People don’t like to talk about how difficult college is. People look back on college fondly, saying it was the best time of their lives, how they wish they could go back and do it again, but when you’re in college this is far from how you feel. College feels like a pressure cooker most of the time. You’re burdened by more work than you’ve ever been exposed to, the social pressures are unlimited, you have nowhere to call your own except a crappy dorm room which you aren’t even alone in most of the time. You’re expected to juggle work, school work, extracurriculars, friends, parties and so many more things it isn’t even worth listing. Sometimes when this all becomes too much I think to myself “I just want my mom.” The hardest part about college is that you’re supposed to deal with these things all while being away from the support system that you’ve been exposed to since birth.
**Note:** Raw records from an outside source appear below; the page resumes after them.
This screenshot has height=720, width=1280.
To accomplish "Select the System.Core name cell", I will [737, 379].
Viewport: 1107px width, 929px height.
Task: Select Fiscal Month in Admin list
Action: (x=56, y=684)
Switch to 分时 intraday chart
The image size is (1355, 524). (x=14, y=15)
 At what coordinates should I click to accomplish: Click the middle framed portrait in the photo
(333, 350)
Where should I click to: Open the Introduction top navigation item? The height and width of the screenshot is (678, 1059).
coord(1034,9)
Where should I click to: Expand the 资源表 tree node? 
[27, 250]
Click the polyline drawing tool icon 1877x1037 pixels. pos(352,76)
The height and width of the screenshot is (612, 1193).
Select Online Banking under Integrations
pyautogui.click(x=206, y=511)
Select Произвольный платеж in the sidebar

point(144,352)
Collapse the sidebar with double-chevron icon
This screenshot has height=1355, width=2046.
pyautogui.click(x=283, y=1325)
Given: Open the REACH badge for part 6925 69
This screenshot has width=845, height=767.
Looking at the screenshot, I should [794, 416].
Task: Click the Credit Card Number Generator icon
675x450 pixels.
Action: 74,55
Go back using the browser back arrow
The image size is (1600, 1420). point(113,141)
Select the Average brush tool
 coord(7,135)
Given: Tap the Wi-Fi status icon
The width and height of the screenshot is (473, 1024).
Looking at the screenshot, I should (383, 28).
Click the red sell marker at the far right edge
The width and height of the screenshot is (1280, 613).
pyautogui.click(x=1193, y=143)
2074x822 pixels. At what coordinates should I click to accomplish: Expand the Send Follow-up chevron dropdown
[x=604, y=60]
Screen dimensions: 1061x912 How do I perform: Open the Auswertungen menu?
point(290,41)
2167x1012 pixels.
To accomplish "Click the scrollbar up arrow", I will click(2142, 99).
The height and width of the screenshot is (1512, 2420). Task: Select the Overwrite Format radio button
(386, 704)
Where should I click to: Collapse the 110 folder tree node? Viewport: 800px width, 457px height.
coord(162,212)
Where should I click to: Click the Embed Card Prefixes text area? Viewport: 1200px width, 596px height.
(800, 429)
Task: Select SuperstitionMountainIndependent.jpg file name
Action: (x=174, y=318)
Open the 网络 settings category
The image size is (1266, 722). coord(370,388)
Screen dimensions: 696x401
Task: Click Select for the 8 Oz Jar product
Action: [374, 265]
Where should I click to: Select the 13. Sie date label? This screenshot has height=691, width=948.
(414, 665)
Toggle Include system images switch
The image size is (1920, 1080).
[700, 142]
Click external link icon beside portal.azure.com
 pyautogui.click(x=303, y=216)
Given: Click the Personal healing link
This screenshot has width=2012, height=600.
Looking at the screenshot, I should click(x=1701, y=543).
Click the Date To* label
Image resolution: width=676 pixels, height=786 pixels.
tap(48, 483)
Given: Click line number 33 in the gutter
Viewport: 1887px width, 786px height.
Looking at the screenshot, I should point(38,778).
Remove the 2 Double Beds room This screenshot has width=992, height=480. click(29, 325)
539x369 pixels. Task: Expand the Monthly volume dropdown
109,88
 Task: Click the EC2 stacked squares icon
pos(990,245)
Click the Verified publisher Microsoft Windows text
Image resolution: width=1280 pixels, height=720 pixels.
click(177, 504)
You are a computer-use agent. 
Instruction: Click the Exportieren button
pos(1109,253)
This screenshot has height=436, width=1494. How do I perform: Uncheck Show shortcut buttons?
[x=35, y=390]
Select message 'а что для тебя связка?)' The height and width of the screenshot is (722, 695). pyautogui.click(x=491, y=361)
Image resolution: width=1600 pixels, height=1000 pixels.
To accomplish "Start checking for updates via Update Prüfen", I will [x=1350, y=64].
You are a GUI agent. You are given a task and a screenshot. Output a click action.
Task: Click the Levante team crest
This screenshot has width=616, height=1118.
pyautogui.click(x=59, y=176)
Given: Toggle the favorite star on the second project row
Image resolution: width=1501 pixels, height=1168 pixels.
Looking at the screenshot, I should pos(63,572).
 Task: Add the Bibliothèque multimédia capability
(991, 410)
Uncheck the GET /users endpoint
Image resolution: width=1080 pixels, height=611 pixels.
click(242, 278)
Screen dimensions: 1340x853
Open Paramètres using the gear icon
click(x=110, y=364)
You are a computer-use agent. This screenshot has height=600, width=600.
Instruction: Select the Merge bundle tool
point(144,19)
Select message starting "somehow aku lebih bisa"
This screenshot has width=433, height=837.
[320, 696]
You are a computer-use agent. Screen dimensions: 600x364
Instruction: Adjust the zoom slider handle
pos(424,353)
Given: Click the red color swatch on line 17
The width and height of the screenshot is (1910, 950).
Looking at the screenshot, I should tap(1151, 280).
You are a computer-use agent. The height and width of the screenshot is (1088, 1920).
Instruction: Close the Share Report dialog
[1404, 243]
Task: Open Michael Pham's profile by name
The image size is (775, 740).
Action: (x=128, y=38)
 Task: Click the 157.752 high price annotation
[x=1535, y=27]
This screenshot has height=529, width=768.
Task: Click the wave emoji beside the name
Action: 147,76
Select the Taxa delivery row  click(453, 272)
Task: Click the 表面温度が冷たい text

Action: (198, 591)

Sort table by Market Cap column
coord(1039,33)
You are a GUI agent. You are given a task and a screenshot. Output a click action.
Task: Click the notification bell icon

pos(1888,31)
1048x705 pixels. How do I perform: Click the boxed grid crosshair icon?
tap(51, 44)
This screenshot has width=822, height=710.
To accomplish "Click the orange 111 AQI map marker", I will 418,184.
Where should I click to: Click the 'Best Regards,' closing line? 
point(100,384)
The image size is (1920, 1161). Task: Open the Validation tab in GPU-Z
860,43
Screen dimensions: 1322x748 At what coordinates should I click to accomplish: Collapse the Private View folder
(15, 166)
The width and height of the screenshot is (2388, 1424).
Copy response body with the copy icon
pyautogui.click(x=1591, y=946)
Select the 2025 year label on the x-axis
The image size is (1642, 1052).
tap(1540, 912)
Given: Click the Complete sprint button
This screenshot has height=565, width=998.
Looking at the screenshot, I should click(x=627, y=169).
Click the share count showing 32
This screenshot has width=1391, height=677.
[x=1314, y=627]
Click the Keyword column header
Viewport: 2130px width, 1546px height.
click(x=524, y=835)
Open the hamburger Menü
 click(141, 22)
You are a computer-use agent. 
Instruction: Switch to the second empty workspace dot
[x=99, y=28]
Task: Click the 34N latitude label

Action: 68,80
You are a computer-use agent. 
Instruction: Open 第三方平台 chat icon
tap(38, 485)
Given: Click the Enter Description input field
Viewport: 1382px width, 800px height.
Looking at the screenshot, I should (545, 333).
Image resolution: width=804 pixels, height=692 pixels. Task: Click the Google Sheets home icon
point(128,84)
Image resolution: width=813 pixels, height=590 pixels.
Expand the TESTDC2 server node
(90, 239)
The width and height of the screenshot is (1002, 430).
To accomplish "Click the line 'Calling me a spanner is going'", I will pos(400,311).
Don’t get me wrong, college is a blast and I’m stoked to be here-- most of the time-- and the times when I’m not I just really want to see my mom.
But I think that one of the reasons it’s so important to move away from home at some point during your entrance into adulthood is that it makes you appreciate all of these things that your mother (or your father or your sister) does for you. I don’t think it makes you love them anymore but it makes you realize that the love is there.
I absolutely take advantage of all of the things my mother does for me and it really bothers me that I might not be able to give all of these things back to her before I get the chance. Money, clothes, care, comfort, don’t even begin to scrape the surface. I propose the measly Mother’s Day be turned into at least a week.